Task instructions
In the data that follows, count each line holding the string "language"; answer with the number only.

====== Recorded information ======

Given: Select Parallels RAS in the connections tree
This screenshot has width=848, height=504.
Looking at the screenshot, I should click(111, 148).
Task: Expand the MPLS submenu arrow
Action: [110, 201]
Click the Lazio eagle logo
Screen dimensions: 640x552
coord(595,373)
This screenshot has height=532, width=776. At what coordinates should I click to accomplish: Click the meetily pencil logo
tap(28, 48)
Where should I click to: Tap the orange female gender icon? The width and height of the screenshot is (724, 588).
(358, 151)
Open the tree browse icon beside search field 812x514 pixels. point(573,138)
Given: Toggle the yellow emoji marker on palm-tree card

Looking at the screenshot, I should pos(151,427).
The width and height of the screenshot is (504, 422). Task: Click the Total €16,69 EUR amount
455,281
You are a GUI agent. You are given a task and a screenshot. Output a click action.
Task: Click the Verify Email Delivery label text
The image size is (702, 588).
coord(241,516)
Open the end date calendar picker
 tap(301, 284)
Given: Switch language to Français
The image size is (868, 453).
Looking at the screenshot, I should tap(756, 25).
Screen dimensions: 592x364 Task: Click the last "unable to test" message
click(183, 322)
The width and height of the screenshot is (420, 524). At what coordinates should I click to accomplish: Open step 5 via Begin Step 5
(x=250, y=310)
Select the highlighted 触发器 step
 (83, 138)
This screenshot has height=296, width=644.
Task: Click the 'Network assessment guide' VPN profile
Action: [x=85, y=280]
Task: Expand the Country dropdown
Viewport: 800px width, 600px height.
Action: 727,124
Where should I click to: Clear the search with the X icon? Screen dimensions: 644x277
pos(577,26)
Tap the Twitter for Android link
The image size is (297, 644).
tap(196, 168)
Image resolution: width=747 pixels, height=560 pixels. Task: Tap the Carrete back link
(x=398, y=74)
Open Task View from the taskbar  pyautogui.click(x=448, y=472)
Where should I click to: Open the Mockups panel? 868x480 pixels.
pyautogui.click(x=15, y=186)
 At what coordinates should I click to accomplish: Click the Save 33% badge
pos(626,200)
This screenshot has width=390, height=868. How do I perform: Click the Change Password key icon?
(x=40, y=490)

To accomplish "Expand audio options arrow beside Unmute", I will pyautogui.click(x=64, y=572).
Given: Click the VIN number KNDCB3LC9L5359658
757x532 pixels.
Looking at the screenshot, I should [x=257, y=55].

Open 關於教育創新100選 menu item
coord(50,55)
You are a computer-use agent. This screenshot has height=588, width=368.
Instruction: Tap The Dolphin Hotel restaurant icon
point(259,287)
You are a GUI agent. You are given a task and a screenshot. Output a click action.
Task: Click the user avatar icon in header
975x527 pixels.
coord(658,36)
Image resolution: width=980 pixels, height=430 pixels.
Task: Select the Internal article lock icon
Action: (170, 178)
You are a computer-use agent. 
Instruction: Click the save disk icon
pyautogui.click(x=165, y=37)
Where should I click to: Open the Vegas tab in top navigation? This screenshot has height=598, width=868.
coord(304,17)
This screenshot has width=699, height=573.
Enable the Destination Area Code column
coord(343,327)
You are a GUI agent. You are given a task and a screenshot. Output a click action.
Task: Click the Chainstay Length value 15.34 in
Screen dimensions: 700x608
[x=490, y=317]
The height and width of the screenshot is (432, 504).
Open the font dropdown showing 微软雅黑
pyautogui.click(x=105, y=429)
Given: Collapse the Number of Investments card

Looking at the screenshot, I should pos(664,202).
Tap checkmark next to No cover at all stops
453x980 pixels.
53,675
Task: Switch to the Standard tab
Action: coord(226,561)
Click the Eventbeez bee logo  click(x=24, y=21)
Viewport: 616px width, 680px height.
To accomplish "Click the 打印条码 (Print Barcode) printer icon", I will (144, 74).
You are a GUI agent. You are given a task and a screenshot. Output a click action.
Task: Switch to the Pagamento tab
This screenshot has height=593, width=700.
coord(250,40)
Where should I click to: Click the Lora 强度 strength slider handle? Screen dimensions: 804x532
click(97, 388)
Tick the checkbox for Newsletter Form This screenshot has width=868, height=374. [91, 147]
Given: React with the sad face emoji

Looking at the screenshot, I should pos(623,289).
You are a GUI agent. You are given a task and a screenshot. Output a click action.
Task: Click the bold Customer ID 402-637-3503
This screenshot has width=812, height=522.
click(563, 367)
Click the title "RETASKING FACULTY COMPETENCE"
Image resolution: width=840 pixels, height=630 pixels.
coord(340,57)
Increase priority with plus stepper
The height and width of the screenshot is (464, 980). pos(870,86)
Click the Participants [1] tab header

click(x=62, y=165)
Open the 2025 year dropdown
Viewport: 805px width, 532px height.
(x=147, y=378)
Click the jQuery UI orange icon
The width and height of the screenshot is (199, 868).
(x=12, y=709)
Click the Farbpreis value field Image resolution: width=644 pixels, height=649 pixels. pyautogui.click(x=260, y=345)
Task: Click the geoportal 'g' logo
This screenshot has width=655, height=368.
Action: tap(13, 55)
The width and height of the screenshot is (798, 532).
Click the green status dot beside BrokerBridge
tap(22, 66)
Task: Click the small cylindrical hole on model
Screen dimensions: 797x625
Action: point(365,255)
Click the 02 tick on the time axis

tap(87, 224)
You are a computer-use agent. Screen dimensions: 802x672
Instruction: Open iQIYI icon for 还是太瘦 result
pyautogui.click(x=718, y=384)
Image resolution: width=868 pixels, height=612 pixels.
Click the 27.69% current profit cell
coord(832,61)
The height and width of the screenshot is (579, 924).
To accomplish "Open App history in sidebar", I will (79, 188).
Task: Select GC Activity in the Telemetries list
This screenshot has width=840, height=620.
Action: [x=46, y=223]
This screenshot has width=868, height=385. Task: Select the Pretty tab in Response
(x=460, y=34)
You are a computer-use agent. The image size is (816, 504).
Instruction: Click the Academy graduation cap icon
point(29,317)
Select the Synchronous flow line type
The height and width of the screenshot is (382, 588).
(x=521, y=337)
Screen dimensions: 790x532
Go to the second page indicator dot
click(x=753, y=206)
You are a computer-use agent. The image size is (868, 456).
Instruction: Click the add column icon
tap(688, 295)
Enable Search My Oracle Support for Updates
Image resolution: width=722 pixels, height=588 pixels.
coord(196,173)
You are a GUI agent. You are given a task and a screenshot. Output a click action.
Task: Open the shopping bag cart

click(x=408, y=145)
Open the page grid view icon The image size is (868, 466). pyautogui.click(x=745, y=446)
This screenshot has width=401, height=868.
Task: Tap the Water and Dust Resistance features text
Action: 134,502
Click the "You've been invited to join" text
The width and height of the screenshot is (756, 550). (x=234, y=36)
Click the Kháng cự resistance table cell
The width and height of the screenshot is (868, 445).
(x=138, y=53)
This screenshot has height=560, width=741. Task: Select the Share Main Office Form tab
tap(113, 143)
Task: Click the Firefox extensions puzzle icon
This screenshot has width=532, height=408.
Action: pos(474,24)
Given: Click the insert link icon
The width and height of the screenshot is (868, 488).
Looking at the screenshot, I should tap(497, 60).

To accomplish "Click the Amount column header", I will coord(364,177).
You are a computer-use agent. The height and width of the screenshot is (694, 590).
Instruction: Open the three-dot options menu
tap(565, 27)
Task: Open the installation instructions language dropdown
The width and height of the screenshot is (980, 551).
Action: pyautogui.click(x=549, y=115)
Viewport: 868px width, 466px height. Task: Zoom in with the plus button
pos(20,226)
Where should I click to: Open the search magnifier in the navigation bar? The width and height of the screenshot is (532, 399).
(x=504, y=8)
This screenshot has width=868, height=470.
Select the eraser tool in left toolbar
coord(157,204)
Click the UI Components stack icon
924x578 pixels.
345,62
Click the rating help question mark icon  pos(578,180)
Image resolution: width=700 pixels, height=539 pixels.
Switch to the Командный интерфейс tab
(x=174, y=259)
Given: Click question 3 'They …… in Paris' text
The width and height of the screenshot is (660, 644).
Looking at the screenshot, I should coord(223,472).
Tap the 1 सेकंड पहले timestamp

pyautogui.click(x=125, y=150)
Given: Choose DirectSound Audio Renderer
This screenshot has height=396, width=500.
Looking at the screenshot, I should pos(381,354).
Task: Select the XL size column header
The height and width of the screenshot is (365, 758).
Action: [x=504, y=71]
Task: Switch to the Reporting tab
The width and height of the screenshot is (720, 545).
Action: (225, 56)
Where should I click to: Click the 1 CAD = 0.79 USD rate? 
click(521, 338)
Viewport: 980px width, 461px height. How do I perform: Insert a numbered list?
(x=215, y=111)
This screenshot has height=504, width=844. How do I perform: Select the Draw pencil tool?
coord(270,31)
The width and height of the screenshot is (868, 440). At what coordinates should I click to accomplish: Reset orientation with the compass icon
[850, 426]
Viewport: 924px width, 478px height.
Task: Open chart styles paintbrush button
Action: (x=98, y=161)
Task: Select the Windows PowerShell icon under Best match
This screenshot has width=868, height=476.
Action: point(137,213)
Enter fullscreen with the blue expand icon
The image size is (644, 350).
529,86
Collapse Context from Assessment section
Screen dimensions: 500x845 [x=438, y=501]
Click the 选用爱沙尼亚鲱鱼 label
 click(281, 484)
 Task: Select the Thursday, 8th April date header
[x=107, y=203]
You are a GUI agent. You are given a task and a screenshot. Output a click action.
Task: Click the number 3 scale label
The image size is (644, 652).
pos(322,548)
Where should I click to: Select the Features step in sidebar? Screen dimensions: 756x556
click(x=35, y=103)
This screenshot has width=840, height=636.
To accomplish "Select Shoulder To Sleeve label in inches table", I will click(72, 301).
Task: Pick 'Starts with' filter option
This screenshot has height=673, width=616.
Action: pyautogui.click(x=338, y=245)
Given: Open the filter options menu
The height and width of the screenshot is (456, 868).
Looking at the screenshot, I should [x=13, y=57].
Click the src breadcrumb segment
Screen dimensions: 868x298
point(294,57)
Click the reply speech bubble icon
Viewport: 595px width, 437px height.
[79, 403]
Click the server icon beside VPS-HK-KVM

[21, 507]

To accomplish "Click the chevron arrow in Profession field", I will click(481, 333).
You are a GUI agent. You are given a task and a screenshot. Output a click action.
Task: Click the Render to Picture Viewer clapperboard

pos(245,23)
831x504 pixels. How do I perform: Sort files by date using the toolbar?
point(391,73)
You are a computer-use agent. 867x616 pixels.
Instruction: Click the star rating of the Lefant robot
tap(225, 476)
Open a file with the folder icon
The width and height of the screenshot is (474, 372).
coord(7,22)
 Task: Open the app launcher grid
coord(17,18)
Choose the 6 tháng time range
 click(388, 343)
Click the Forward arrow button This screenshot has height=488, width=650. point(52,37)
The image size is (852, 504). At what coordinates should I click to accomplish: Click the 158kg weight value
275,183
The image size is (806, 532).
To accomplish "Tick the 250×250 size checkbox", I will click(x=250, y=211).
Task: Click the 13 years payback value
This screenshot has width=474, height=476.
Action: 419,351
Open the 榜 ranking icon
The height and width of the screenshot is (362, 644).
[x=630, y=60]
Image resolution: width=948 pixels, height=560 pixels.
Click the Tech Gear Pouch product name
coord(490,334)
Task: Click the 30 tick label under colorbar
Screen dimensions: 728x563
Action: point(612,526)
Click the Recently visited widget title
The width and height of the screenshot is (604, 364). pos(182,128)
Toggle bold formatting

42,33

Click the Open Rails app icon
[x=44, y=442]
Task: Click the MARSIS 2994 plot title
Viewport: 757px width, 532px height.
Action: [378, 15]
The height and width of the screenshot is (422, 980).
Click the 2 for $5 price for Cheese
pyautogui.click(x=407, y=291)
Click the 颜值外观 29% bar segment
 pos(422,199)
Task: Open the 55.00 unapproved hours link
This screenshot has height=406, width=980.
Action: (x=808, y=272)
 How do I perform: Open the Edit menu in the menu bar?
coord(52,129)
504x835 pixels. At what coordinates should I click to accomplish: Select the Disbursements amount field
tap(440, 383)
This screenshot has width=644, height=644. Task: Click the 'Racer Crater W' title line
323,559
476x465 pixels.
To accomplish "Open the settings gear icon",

======

Reply to the task
2